# What is expected
The data below has to be returned exactly, down to the last character.

# Supplied data
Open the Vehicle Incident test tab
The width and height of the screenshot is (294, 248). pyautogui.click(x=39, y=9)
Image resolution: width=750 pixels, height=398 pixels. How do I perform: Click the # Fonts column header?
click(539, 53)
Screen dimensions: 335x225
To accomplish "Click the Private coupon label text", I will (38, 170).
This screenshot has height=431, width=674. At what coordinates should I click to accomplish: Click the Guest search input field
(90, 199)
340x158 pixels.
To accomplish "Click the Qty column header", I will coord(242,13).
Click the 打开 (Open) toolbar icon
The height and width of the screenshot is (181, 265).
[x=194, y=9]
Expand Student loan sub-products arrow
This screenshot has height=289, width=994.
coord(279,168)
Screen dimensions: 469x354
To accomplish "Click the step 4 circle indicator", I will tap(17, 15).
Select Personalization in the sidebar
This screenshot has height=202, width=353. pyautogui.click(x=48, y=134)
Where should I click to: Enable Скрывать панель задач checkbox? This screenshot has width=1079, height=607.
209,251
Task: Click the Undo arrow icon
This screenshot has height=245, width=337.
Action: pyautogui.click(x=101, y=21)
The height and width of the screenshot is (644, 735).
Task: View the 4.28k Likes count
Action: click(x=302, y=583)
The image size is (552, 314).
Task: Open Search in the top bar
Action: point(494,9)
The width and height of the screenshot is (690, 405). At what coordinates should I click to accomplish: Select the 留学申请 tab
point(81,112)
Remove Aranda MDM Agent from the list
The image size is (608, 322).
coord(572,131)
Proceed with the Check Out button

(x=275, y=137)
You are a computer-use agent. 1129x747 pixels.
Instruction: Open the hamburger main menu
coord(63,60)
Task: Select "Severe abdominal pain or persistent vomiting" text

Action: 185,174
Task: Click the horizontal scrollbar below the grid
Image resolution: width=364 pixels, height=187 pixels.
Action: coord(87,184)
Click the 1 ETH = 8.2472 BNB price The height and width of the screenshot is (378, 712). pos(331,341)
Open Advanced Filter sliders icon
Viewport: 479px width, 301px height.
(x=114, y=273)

# Output of the exercise
Open the Vehicle Incident test tab
The width and height of the screenshot is (294, 248). pyautogui.click(x=39, y=9)
Image resolution: width=750 pixels, height=398 pixels. How do I perform: Click the # Fonts column header?
click(539, 53)
Screen dimensions: 335x225
To accomplish "Click the Private coupon label text", I will (38, 170).
This screenshot has height=431, width=674. At what coordinates should I click to accomplish: Click the Guest search input field
(90, 199)
340x158 pixels.
To accomplish "Click the Qty column header", I will coord(242,13).
Click the 打开 (Open) toolbar icon
The height and width of the screenshot is (181, 265).
[x=194, y=9]
Expand Student loan sub-products arrow
This screenshot has height=289, width=994.
coord(279,168)
Screen dimensions: 469x354
To accomplish "Click the step 4 circle indicator", I will tap(17, 15).
Select Personalization in the sidebar
This screenshot has height=202, width=353. pyautogui.click(x=48, y=134)
Where should I click to: Enable Скрывать панель задач checkbox? This screenshot has width=1079, height=607.
209,251
Task: Click the Undo arrow icon
This screenshot has height=245, width=337.
Action: pyautogui.click(x=101, y=21)
The height and width of the screenshot is (644, 735).
Task: View the 4.28k Likes count
Action: click(x=302, y=583)
The image size is (552, 314).
Task: Open Search in the top bar
Action: point(494,9)
The width and height of the screenshot is (690, 405). At what coordinates should I click to accomplish: Select the 留学申请 tab
point(81,112)
Remove Aranda MDM Agent from the list
The image size is (608, 322).
coord(572,131)
Proceed with the Check Out button

(x=275, y=137)
You are a computer-use agent. 1129x747 pixels.
Instruction: Open the hamburger main menu
coord(63,60)
Task: Select "Severe abdominal pain or persistent vomiting" text

Action: 185,174
Task: Click the horizontal scrollbar below the grid
Image resolution: width=364 pixels, height=187 pixels.
Action: coord(87,184)
Click the 1 ETH = 8.2472 BNB price The height and width of the screenshot is (378, 712). pos(331,341)
Open Advanced Filter sliders icon
Viewport: 479px width, 301px height.
(x=114, y=273)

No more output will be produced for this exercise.